___ Material provided ___
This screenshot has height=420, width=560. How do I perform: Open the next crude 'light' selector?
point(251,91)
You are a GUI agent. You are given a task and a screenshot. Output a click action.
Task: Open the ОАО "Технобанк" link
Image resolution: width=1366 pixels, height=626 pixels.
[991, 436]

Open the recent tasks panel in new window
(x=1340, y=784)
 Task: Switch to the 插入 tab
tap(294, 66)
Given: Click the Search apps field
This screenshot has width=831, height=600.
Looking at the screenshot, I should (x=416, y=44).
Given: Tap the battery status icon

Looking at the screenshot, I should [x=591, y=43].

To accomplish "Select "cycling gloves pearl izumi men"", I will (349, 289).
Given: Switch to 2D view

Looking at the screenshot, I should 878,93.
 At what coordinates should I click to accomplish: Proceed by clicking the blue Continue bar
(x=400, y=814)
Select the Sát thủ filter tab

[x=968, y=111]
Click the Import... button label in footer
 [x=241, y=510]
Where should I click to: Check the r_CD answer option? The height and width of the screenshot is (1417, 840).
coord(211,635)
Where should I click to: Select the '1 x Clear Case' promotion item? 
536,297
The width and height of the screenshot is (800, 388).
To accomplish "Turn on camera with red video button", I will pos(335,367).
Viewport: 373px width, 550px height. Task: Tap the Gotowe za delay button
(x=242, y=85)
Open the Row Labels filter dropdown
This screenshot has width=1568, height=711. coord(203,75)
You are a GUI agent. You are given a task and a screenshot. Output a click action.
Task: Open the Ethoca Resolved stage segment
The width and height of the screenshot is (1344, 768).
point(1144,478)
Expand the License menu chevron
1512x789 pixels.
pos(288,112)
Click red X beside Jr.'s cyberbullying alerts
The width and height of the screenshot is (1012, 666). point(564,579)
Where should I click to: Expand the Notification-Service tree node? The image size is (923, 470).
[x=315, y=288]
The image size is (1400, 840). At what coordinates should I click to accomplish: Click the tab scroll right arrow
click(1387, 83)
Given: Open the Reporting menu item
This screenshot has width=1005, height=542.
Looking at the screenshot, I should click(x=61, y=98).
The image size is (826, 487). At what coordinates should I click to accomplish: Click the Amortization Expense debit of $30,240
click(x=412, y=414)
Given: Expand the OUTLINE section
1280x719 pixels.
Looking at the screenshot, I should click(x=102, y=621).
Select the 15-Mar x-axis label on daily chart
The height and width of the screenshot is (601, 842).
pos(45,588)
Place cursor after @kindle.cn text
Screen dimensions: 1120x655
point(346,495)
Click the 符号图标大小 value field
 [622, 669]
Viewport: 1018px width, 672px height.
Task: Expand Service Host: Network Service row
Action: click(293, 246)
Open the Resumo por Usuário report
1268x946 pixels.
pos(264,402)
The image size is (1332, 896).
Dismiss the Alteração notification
___
= Exercise requirements =
Print the entire listing above once more, with nothing changed.

= Task output =
This screenshot has height=420, width=560. How do I perform: Open the next crude 'light' selector?
point(251,91)
You are a GUI agent. You are given a task and a screenshot. Output a click action.
Task: Open the ОАО "Технобанк" link
Image resolution: width=1366 pixels, height=626 pixels.
[991, 436]

Open the recent tasks panel in new window
(x=1340, y=784)
 Task: Switch to the 插入 tab
tap(294, 66)
Given: Click the Search apps field
This screenshot has width=831, height=600.
Looking at the screenshot, I should (x=416, y=44).
Given: Tap the battery status icon

Looking at the screenshot, I should [x=591, y=43].

To accomplish "Select "cycling gloves pearl izumi men"", I will (349, 289).
Given: Switch to 2D view

Looking at the screenshot, I should 878,93.
 At what coordinates should I click to accomplish: Proceed by clicking the blue Continue bar
(x=400, y=814)
Select the Sát thủ filter tab

[x=968, y=111]
Click the Import... button label in footer
 [x=241, y=510]
Where should I click to: Check the r_CD answer option? The height and width of the screenshot is (1417, 840).
coord(211,635)
Where should I click to: Select the '1 x Clear Case' promotion item? 
536,297
The width and height of the screenshot is (800, 388).
To accomplish "Turn on camera with red video button", I will pos(335,367).
Viewport: 373px width, 550px height. Task: Tap the Gotowe za delay button
(x=242, y=85)
Open the Row Labels filter dropdown
This screenshot has width=1568, height=711. coord(203,75)
You are a GUI agent. You are given a task and a screenshot. Output a click action.
Task: Open the Ethoca Resolved stage segment
The width and height of the screenshot is (1344, 768).
point(1144,478)
Expand the License menu chevron
1512x789 pixels.
pos(288,112)
Click red X beside Jr.'s cyberbullying alerts
The width and height of the screenshot is (1012, 666). point(564,579)
Where should I click to: Expand the Notification-Service tree node? The image size is (923, 470).
[x=315, y=288]
The image size is (1400, 840). At what coordinates should I click to accomplish: Click the tab scroll right arrow
click(1387, 83)
Given: Open the Reporting menu item
This screenshot has width=1005, height=542.
Looking at the screenshot, I should click(x=61, y=98).
The image size is (826, 487). At what coordinates should I click to accomplish: Click the Amortization Expense debit of $30,240
click(x=412, y=414)
Given: Expand the OUTLINE section
1280x719 pixels.
Looking at the screenshot, I should click(x=102, y=621).
Select the 15-Mar x-axis label on daily chart
The height and width of the screenshot is (601, 842).
pos(45,588)
Place cursor after @kindle.cn text
Screen dimensions: 1120x655
point(346,495)
Click the 符号图标大小 value field
 [622, 669]
Viewport: 1018px width, 672px height.
Task: Expand Service Host: Network Service row
Action: click(293, 246)
Open the Resumo por Usuário report
1268x946 pixels.
pos(264,402)
The image size is (1332, 896).
Dismiss the Alteração notification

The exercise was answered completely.